Chan Masters Seiichi and Dai-O went to the Jingshan Temple in Zhejiang province, bringing back tea seeds, the tea tasting contests, the tea whipping method and the mortar and pestle to turn the tea into powder. They also spread tea drinking throughout the region and popularized the Japanese Tea Ceremony.

Chan Master Shuko was a disciple of Chinese Chan Master Keqin. Before Shuko returned to Japan, his teacher gave him a book called Tea and Chan are One and the Same. Today this book is kept in Nihon Nusa Daitokuji Temple and is still on exhibit there today. Shuko practiced Chan Buddhism and the art of tea by himself and then created the Japanese Tea Ceremony.

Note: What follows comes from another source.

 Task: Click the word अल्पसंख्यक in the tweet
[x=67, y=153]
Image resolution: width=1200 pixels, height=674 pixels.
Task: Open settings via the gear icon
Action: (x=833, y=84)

From the year 1502 to almost 1600, further advances to the tea ceremony were made by Japanese Chan Master Murata Juko and Tea Master Senno Rikyu. Juko said that he could never achieve peace of mind in a large tearoom. He built an isolated tea hut like a peasant home and because of this he is considered to be the originator of the wabi (jp.) tea ceremony. Rikyu was a pupil of Juko and conducted a tea ceremony for a militarist, Hideyoshi. Rikyu performed the ceremony between warring peoples and stabilized the area. The four principals of the tea ceremony: harmony, respect, purity, and tranquility, were created by Rikyu. His contributions include both the ritual and the philosophy of tea.

The Japanese Tea Ceremony became more famous and formal. The rules around the tea ceremony impacted Japanese literature, the arts, philosophy, calligraphy, flower arrangements, interior design, garden architecture, food preparation and the ritual for greeting one another. Through Buddhism, the Japanese adopted much of the Chinese culture. The Japanese people were able to accept Buddhism through the tea ceremony. Therefore tea became a tool for the spread of the Chan Buddhist tradition.

Since ancient times, Buddhist monastics have planted famous teas, made great tea, and have hosted devotees with tea. Much of today’s tourism centers on serving tea and tea customs. Travelers enjoying sightseeing can become an instant part of the Chinese culture by sharing tea. Tea warms and relaxes them, and they can drink and enjoy all of the different types of famous teas. Centuries ago Chinese ancestors planted tea seeds and today the people of the world enjoy the fruits of generations of labor, love and tradition. Today we appreciate the richness of tea because of the years of devoted energy and effort handed down to us. Now, when you think about tea, or have a cup of tea, you can sit down and relax and forget your problems. With tea, troubles just drift away. Get together with old friends in a comfortable place where you can share ideas from business and from life and enjoy some tea. The place where tea is served is a place of peace and harmony. Tea gives you a special tranquility and offers you a chance to purify your mind and it leads you to discover the Chan mind. Tea is very good company in our lives.